■ REQUIREMENTS
Reproduce the listing below, starting at the line that contains "Viewport: 704px width, 610px" and ending at the end of the listing, with both ends included and all requests kept. Shift every coordinate in the answers by adding 148, and leave the pictures out of your answer.

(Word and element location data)
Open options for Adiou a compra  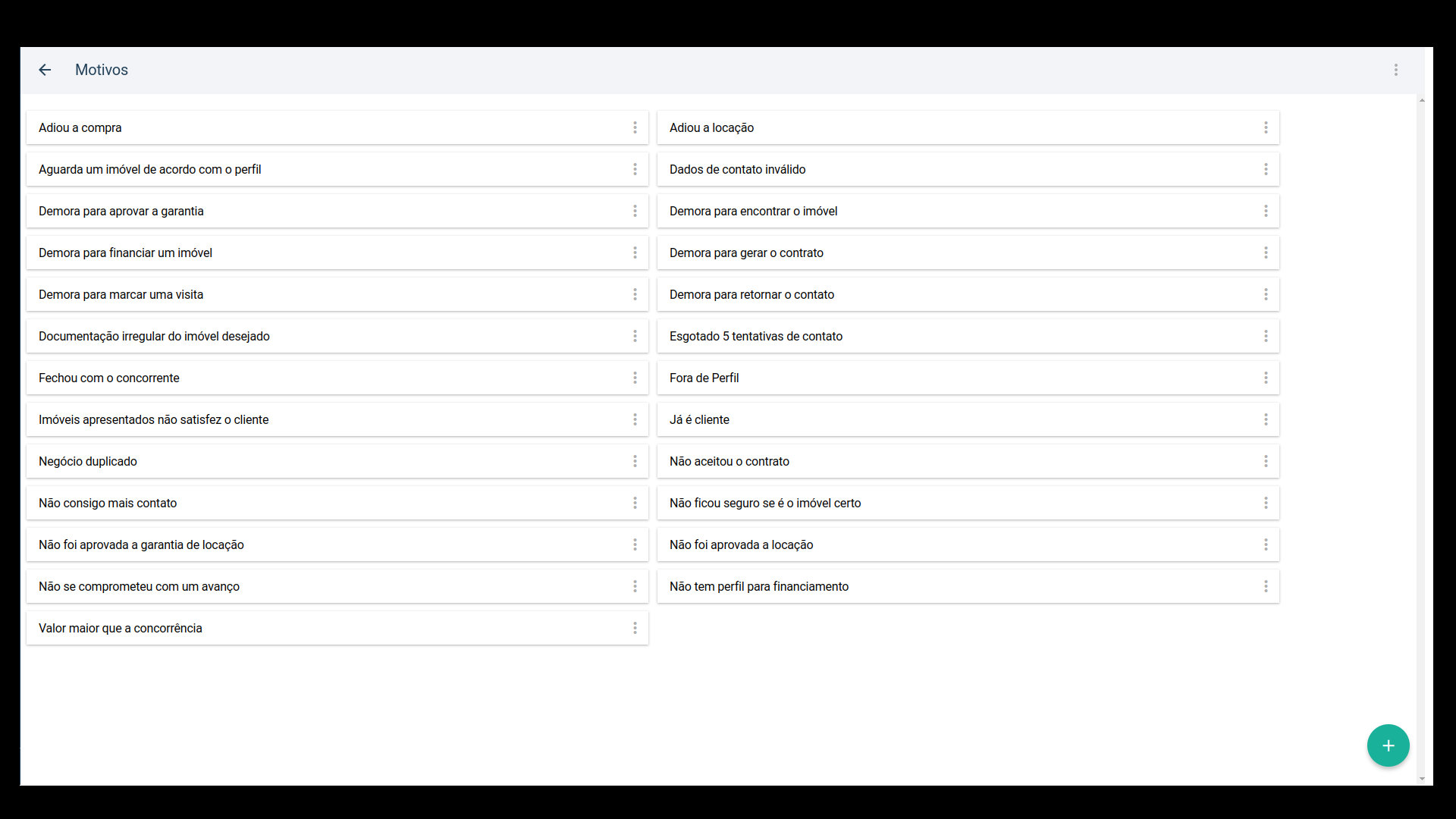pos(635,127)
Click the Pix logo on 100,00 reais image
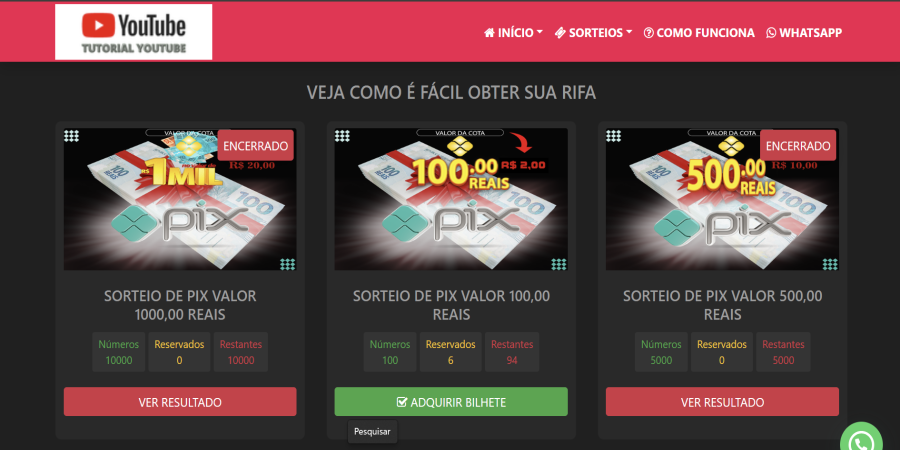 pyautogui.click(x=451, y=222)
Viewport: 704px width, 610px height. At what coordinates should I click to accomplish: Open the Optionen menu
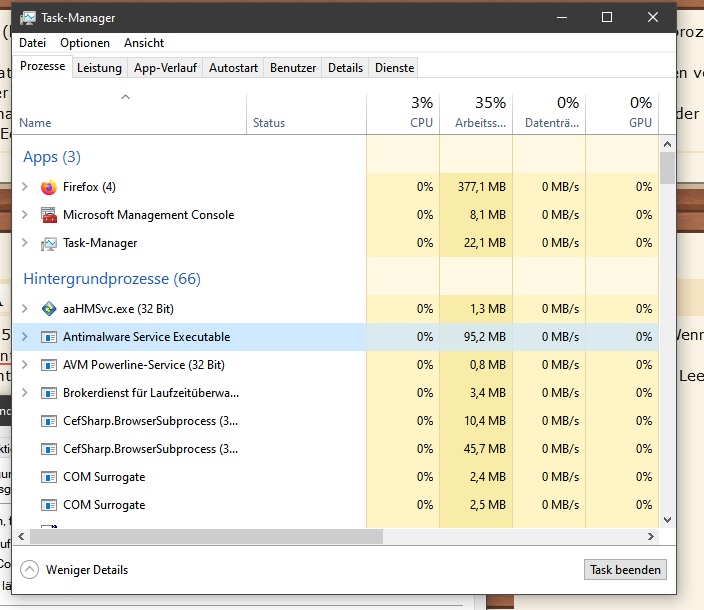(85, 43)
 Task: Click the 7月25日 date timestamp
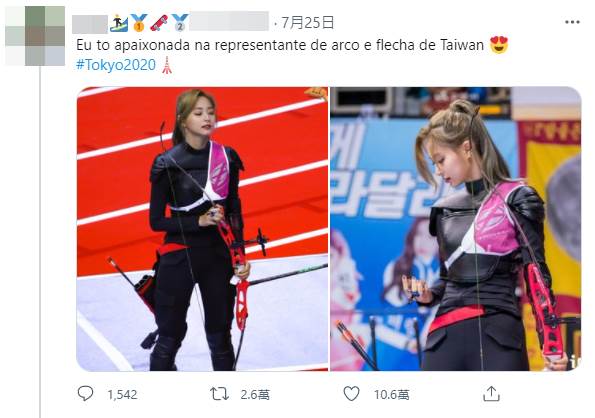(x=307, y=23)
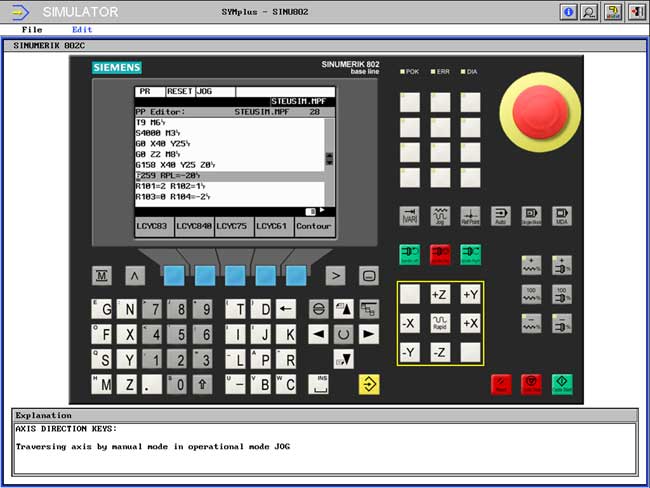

■ ANSWER IN FULL
Viewport: 704px width, 610px height. At what coordinates should I click to accomplish: Open the Optionen menu
(233, 191)
 Task: Click the 7月25日 date timestamp
(x=455, y=171)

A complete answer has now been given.